Is this the future of sport in NZ?

If you are still coming to terms with the six-ball over, you better brace yourself for even more radical change - sport may take some unexpected turns during the next decade or three. Sports reporter Adrian Seconi takes a lighthearted look at a very serious report on the future of sport in New Zealand.

 

It is 2015. The future is here - and this is what we know.

New Zealand's population is ageing and becoming more ethnically diverse. Auckland will be challenged by growth while much of the rest of the country will be left wrestling with population decline.

Technology will play an increasing role in how people consume and prepare for sport, while social and commercial influences will also continue to shape how it is delivered.

We know all of this because that is what a report on the future of sport in New Zealand concludes.

It was commissioned by Sport New Zealand to help sporting bodies address future challenges and was released in April.

The report is real. What follows is, well, an extrapolation.

October 31: The All Blacks win the World Cup but elation turns to anger when it is revealed Richie McCaw's birth certificate, which was issued in Oamaru, turns out to be a fake. He was actually born in China and moved to Auckland to snap up a home in a moderately priced suburb for $2.5 million. New Zealand is disqualified and England is crowned world champion.

February 2016: Following the event we no longer talk about which happened last October, the All Blacks' marketing team repositions the brand. Changes include a new moniker - The All Blacks plus a dash of Silver on the Fern all you can eat and drink at Al's Restaurant. It is quite a mouthful but it quickly becomes part of our daily vernacular.

March 2016: Al chokes on a fish bite and dies. A competing fast-food restaurant chain steps in as the major-naming sponsor. Shortly after, a new study reveals deep fried-Mars Bars are actually good for us. The empirical evidence recommends a daily intake of 100g.
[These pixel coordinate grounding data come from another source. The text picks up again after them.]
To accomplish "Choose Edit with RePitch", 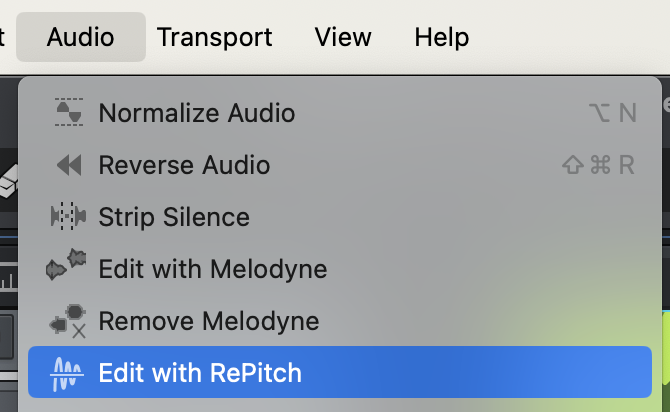I will [x=200, y=374].
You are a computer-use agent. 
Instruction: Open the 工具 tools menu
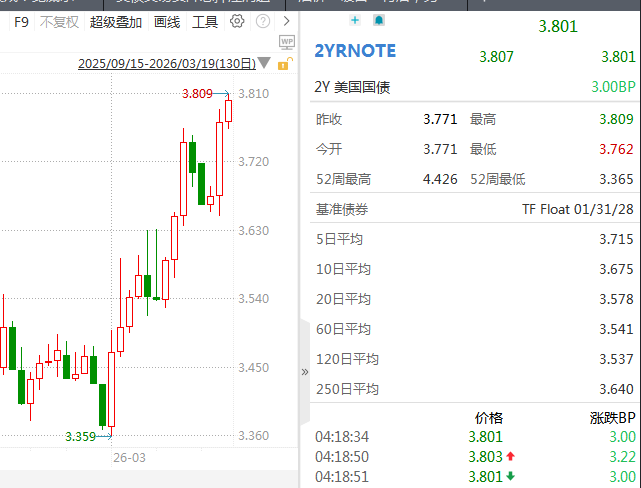pyautogui.click(x=205, y=21)
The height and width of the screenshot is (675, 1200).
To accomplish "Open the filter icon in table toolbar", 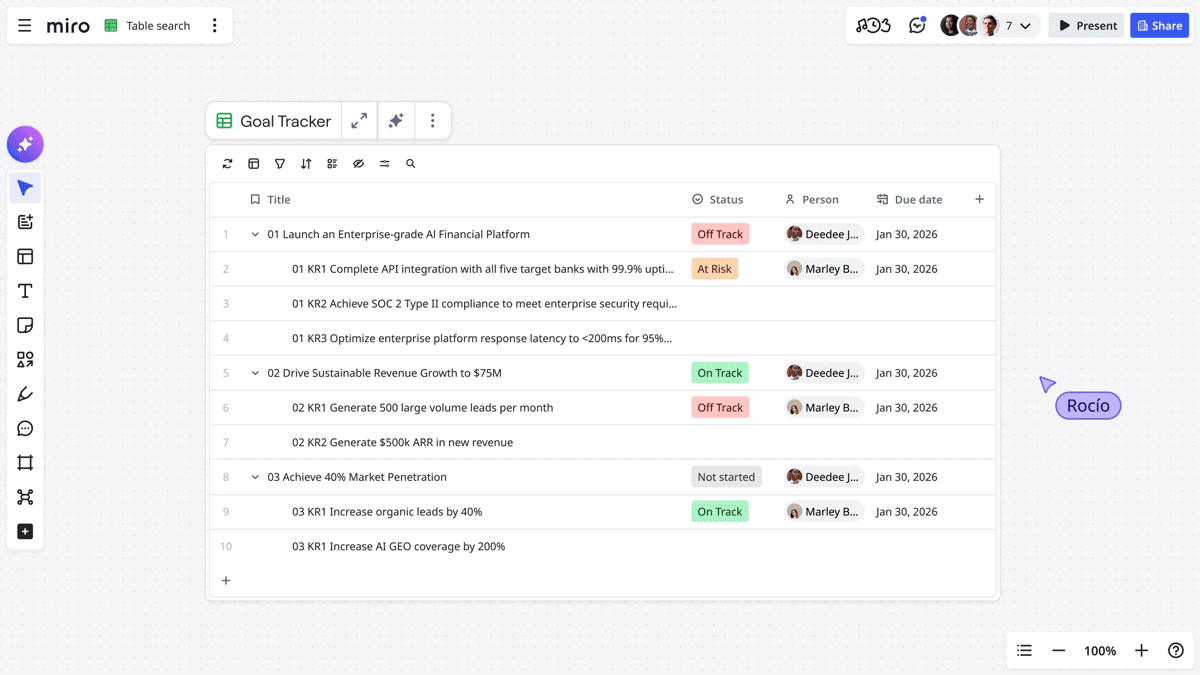I will pos(280,164).
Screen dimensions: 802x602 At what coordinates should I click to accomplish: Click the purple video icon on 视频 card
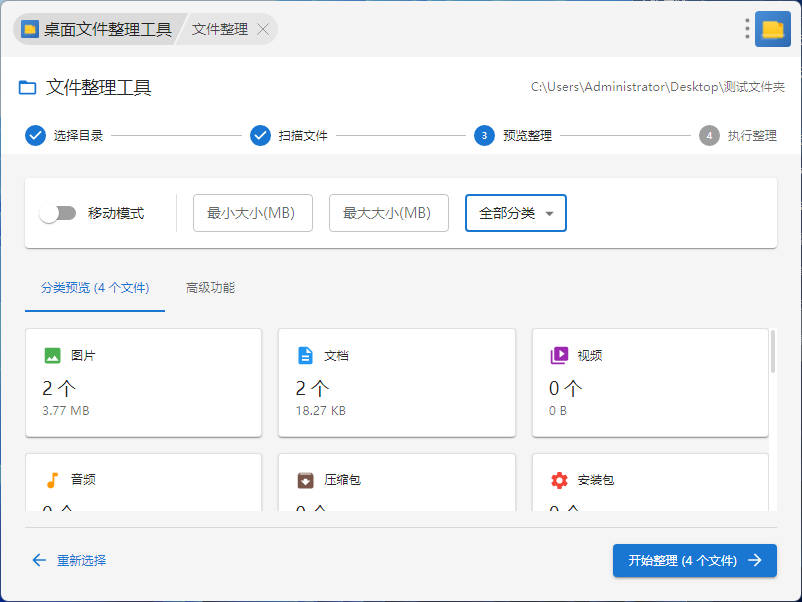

The average weight of a prop balloons during the next 20 years.

January 2017: With virtually all of New Zealand's population sandwiched between the Bombay Hills and Albany, the Minister of Sport, the Rt Hon Hu Dat, a list MP who swept to power despite gathering just a few hundred electoral votes, decrees Eden Park is our national stadium. Five months later, Forsyth Barr Stadium is mothballed following the decision to play all Super rugby games at the studio in Auckland. Hu Dat responds angrily to suggestions he is centralising sport, arguing Auckland is located in the north of the country.

March, 2018: The Gambling Reform Bill is passed into law. Betting is made compulsory and the proceeds continue to be funnelled through chosen sporting organisations. Most of the money is spent administering sport. Little Johnny raises $500 from a sausage sizzle on the pretence of attending a basketball camp in Christchurch. He spends the money on a Nintendo Wii.

December 2018: Generation Me completes the move away from traditional social institutions like sports clubs. The only people left playing team sport are in their 40s. It is estimated the last team will be left with no-one to play by 2050. That estimate is ''revised'' following solo synchronised swimmer Juan Lapp's controversial win in the team category at the Halberg Awards. Many felt the award should have gone to extreme skier Tili Phibbs, after she completed the first triple rodeo 900 Japan with a 450 off the infamous Rock and Roll Horns. The sports editor of the Otago Daily Times resigns in disgust.

August 2019: Next generation Anton Olivers start rolling off the 3-D printing presses. There is a dramatic upswing in the use of the word ''cachinnation''. No-one is quite sure what it means but its use is followed by loud and hysterical laughter. The Olivers are eventually rounded up and prosecuted for crimes against lineouts. For an 8cm plastic figurine, the Olivers sure had a wonky throw.

June 2026: The Society for the Advancement of Civic Participation holds its eighth annual conference via Skype. A poor connection meant very little progress was made. However, there was general consensus sports clubs still had an important role to play in fostering a sense of community.

A day later: The last sports club closes its doors. It is replaced by a laundromat.

July 2044: New Zealand's average age reaches 103. Housie replaces bowls as the nation's national sport.

September 2049: A new app comes on the market. As well as providing customers with valuable information on how many likes your Facebook post has had in the last nanosecond and what colour your chakra currently is, it also calculates how likely you are to be successful at the highest level by analysing your genetics and measuring your energy and motivation levels. The GEM test, as it becomes known, provides a score from 1 to 100.

2050: Anyone with a GEM score of 70 or less is forbidden from playing sport. If the score slips below 50, that person is condemned to a life in sports journalism.